The stromal vascular fraction was collected from WAT of 6-wk WD-fed mice by collagenase digestion, filtration through 100-μm nylon membranes, and centrifugation. Red blood cells were lysed using ACK buffer, and the cells were then blocked with Fc block. Antibody against F4/80 was purchased from AbD Serotec (Raleigh, NC), and remaining antibodies were purchased from BD Biosciences (San Jose, CA). Antibody against F4/80 was used at a 1:20 dilution; antibody against CD4 was used at a 1:50 dilution; and antibodies against CD3 and CD8 were used at a 1:200 dilution. Samples were processed on a 5 Laser LSRII machine in the Vanderbilt Flow Cytometry Core, and data were analyzed using FlowJo software. Compensations were performed on stromal vascular fractions of pooled WAT from a separate group of wild-type mice.
Statistics.
GraphPad Prism software (version 4.01) was used for all statistical analyses. Data were analyzed with two-way ANOVA and Bonferroni's post hoc test or by one-way ANOVA followed by Tukey's multiple comparison post hoc test, as indicated.
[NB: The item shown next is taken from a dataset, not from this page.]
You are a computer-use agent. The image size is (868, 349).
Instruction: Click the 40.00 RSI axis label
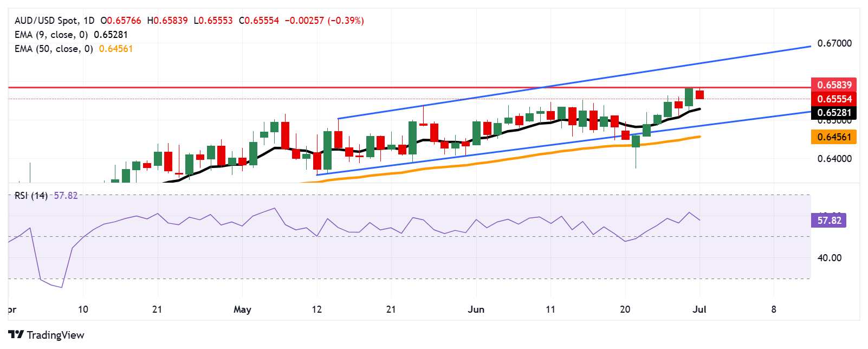click(x=829, y=258)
Two-way ANOVA was used to assess the relative contribution of multiple effects and to check for interactions between different conditions. The OxyMax study was performed in a subset of seven to nine male mice from each group. For all other parameters studied, all mice that underwent the WD feeding were included for each analysis, and outliers were removed from the data for each individual parameter if outside the range of the mean ± 2SD. P ≤ 0.05 was considered significant.
RESULTS
Metabolic phenotype of diet-induced obese mice.
At 8 wk of age, MIP-1α+/+, MIP-1α+/−, and MIP-1α−/− littermates were placed on WD for 16 wk. Total body mass, fat mass, and lean mass significantly increased during WD feeding (diet effect in males and females was P < 0.0001 for each at 24 wk of age), but MIP-1α expression level did not affect these parameters in either sex (Fig. 1). Perigonadal and perirenal WAT, liver, kidneys, and spleen masses were unaffected by MIP-1α genotype in male and female mice on either diet (Table 1 and Supplemental Table 1; supplemental materials are found with the online version of this paper at the journal's website).
Table 1.
Perigonadal WAT Mass |
Liver Mass |
|||
---|---|---|---|---|
Genotype | CD | WD | CD | WD |
Males | ||||
MIP-1α+/+ | 0.32 ± 0.02 | 2.18 ± 0.10 | 1.13 ± 0.09 | 2.83 ± 0.25 |
MIP-1α+/− | 0.34 ± 0.02 | 2.02 ± 0.06 | 1.12 ± 0.02 | 2.68 ± 0.14 |
MIP-1α−/− | 0.33 ± 0.02 | 1.98 ± 0.05 | 1.15 ± 0.03 | 3.07 ± 0.13 |
Females | ||||
MIP-1α+/+ | 0.27 ± 0.05 | 1.17 ± 0.14 | 0.85 ± 0.03 | 1.46 ± 0.08 |
MIP-1α+/− | 0.26 ± 0.03 | 0.98 ± 0.12 | 0.93 ± 0.03 | 1.41 ± 0.08 |
MIP-1α−/− | 0.23 ± 0.02 | 0.98 ± 0.09 | 0.92 ± 0.05 | 1.45 ± 0.06 |
Data shown are means ± SE in grams. MIP-1α, macrophage inflammatory protein-1α; WAT, white adipose tissue; CD, chow diet; WD, Western diet.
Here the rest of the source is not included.